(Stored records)

****************************************

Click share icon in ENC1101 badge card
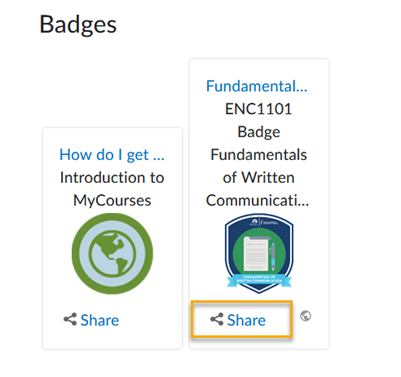This screenshot has height=377, width=401. point(217,319)
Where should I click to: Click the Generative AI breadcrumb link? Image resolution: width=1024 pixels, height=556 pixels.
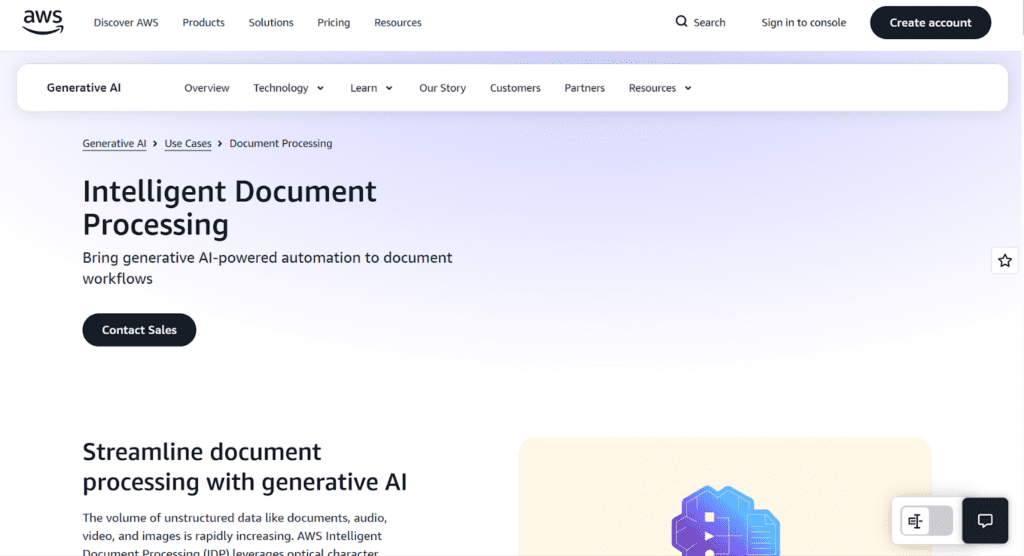tap(114, 143)
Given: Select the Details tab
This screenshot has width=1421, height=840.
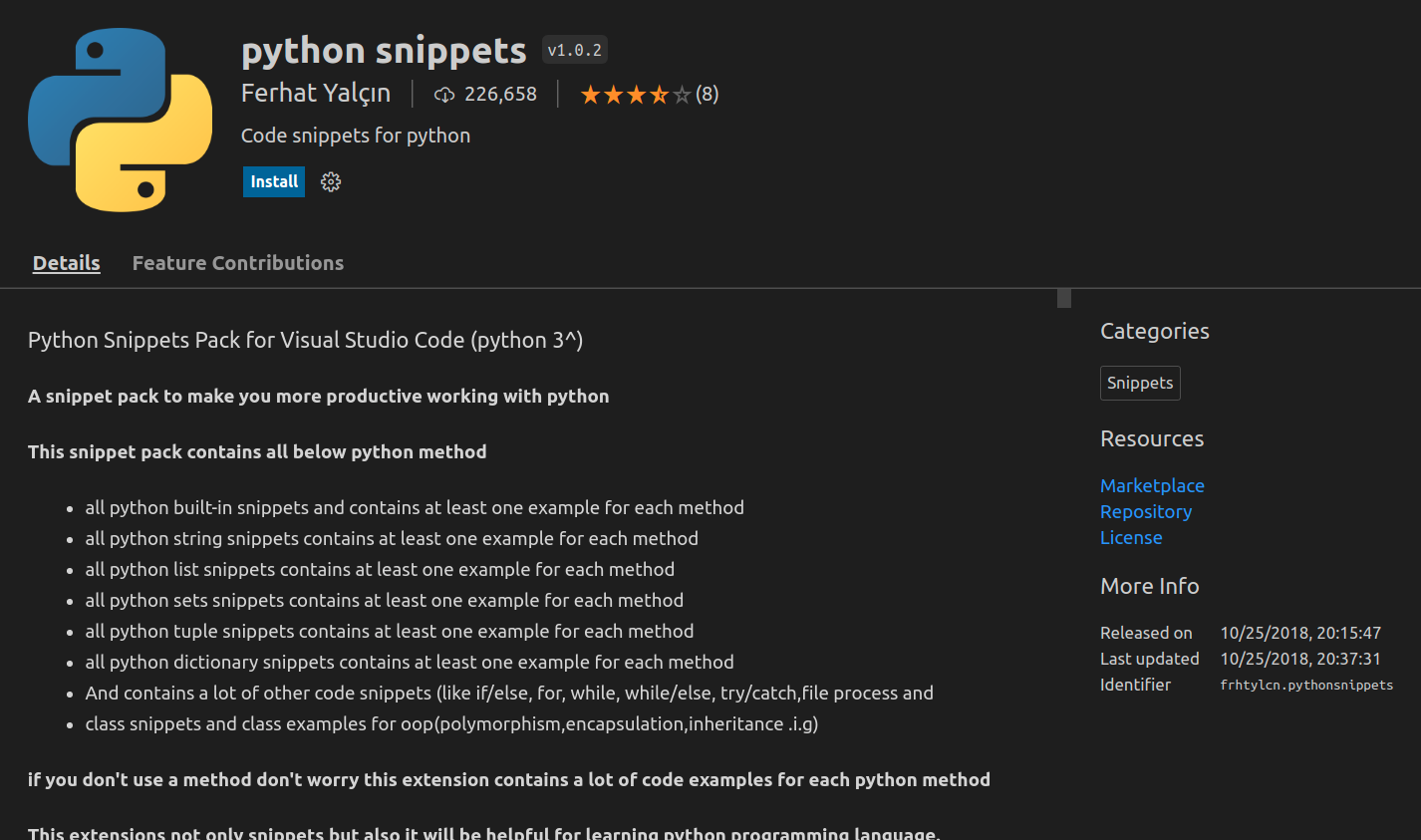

****************************************

What to do: The expected output is an exact retyping of the lines from the line with "Given: Select the Details tab" through the last line of the data, with both ends kept and the pictures dropped.

Expected answer:
Given: Select the Details tab
This screenshot has width=1421, height=840.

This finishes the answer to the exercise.